• _Extracted text_:

——————

[Comm2011] archival OmegaCAM detector data?
John P. McFarland
mcfarland at astro.rug.nl
Tue Mar 29 12:54:21 CEST 2011
Hi Dietrich,
Here is a histogram of the maximum pixel values of ESO_CCD_#66, the one the
was replaced that had two hot columns. All maximum values are above 60000
ADU and 25 of them are at the maximum possible of the data: 65535 ADU.
These are taken from 1345 ILT images of all types. I can look at all the
other CCDs to see if they are similar. Hopefully sometime this
afternoon we
will have a large amount of the commissioning data thus far ingested into
our system and be able to do a similar investigation on that data from here.
Cheers,
-=John
On Mon, 28 Mar 2011, Dietrich Baade wrote:
> Hi Gijs, John,
>
> we have run into some apparent problem with the OmegaCAM science mosaic, and
> Konrad amd Ewout suggested that I contact you.
>
> What we see
> Bright stars saturate well below 2^16-1 ADU. Often, this happens at 57,000
> ADUs; only the brightest stars reach 62,500 ADU. The cores of such images
> have a flat plateau. This is true for all CCDs (quite a few) in the mosaic
> that I've checked.
>
> What else we know
> The CCD test reports from e2v show full-well capacities of between 220,000
> and 340,000 e-/pixel. You have previously determined gains of 2.2-2.4
> e-/ADU. A quick on-line estimate here suggests ~2, which I consider
> consistent. A gain of 2.3 e- would imply 150,000 e- @ 65,535 ADUs, well
> below physical full well. FORS2 CCDs from the same batch have a gain of 2.4
> and don't run into physical saturation before the limit of the A/D converter
> is reached.
>
> What we suspect
> The numbers for OmegaCAM do not match. Since the entire science mosaic
> seems affected, the problem must be basic. It could be a wrong gain setting
> by S/W or H/W or similar. Olaf had no time yet to look into this.

——————

• _Data listing_:

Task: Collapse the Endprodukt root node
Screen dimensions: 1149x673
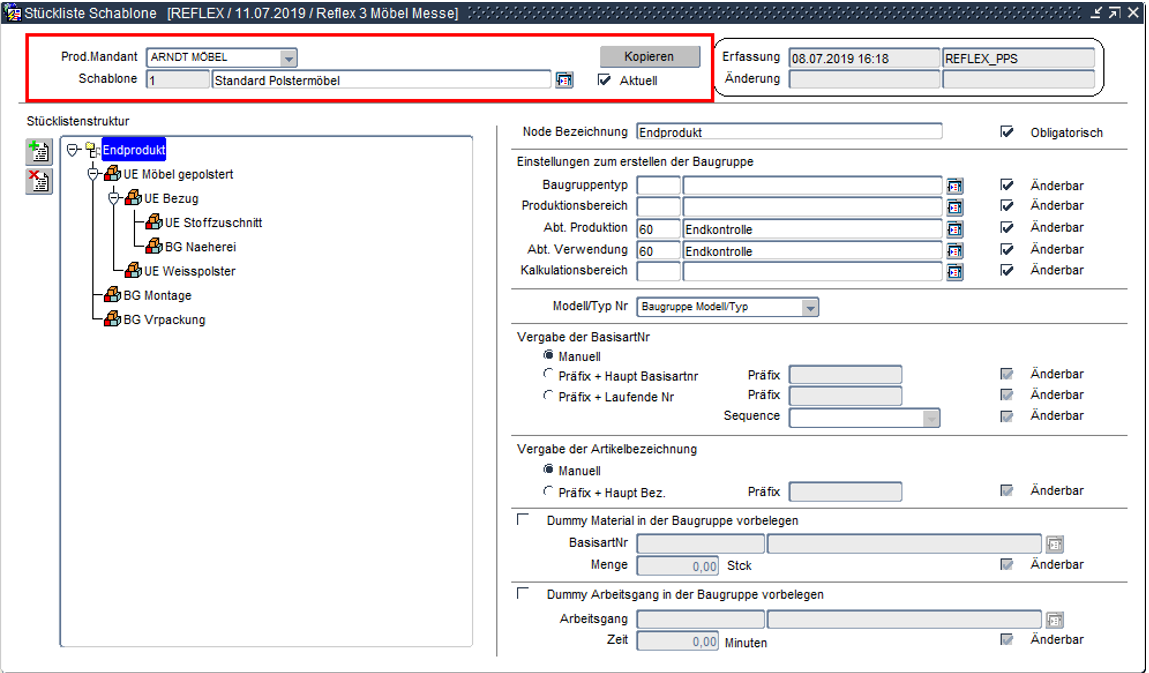Action: coord(72,150)
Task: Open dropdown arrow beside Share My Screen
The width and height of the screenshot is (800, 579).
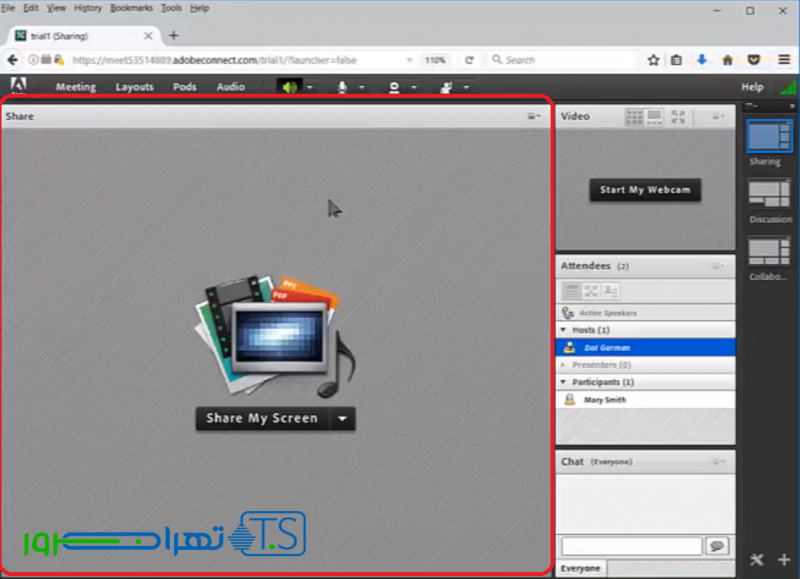Action: [x=342, y=419]
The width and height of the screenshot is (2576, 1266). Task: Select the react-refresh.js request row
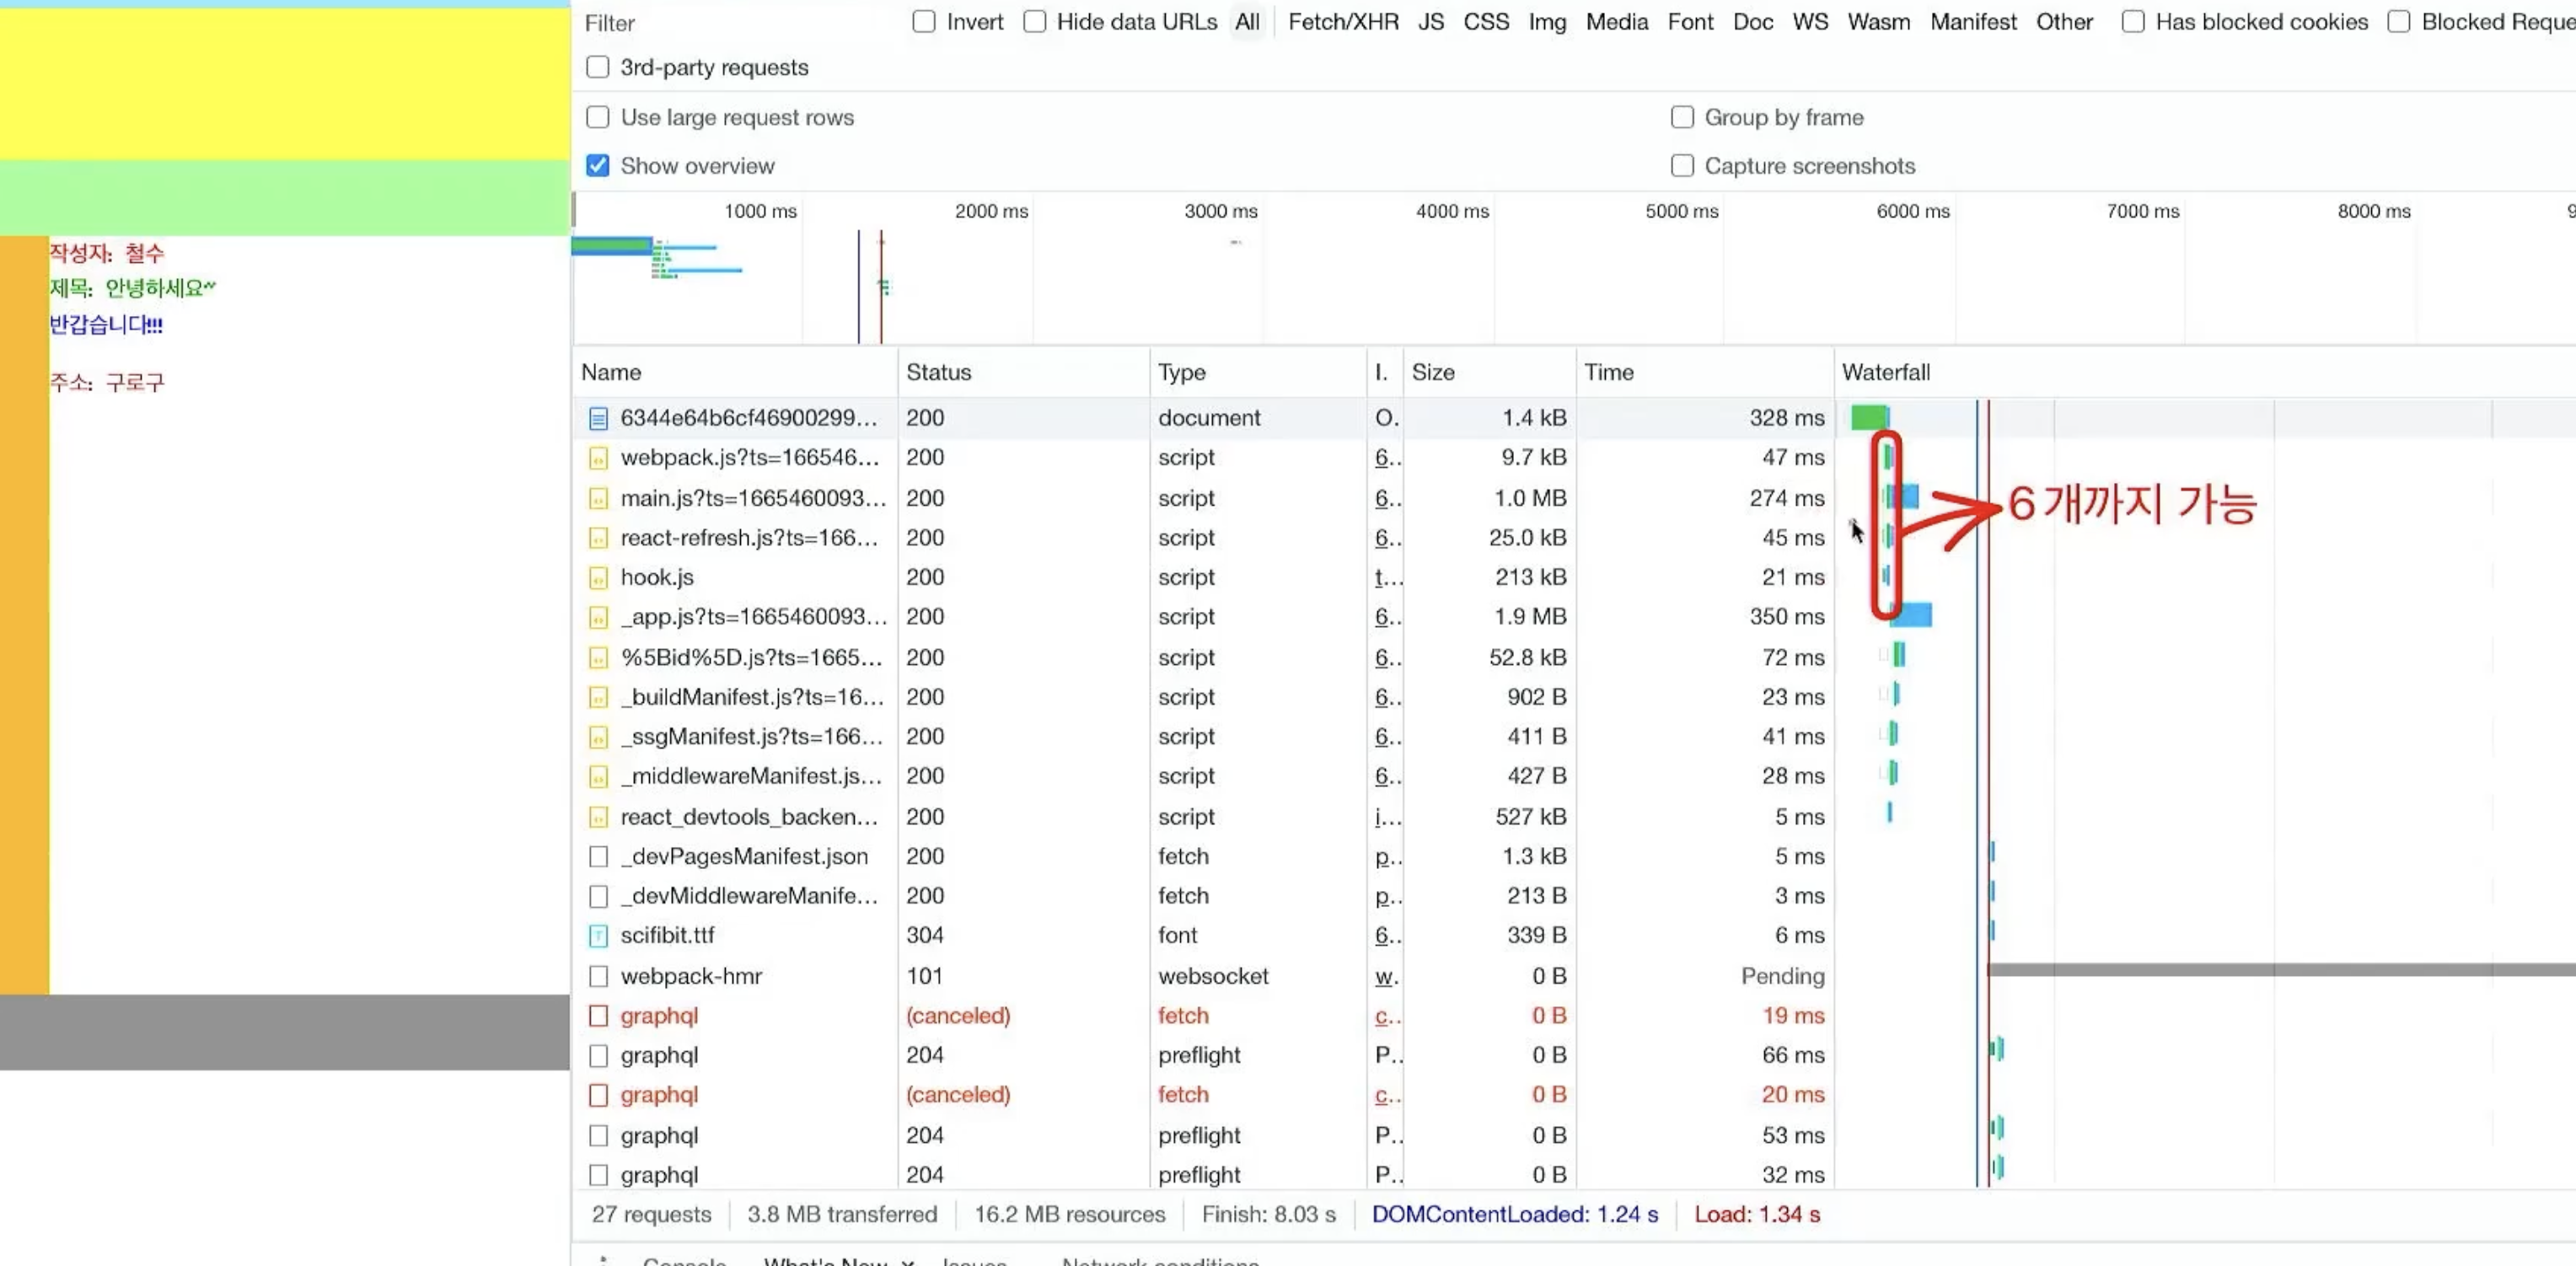click(x=748, y=538)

——————

• _The tasks_:
a: Answer these questions from the OmegaCAM email:
(i) How many ILT images was the histogram of ESO_CCD_#66 taken from?
(ii) What range of full-well capacities do the e2v CCD test reports show?
(iii) At what level do bright stars often saturate?
b: Output the entries as a Markdown table with the columns Row and Line. Begin with the line that contains "The width and height of the screenshot is (2576, 1266).", continue through the end of the entries, skip blank lines, and leave out the pictures.

• _Responses for each task_:
a:
(i) 1345 ILT images of all types.
(ii) Between 220,000 and 340,000 e-/pixel.
(iii) At 57,000 ADU.

b:
| Row | Line |
|---|---|
| 1 | The width and height of the screenshot is (2576, 1266). Task: Select the react-refresh.js request row |
| 2 | click(x=748, y=538) |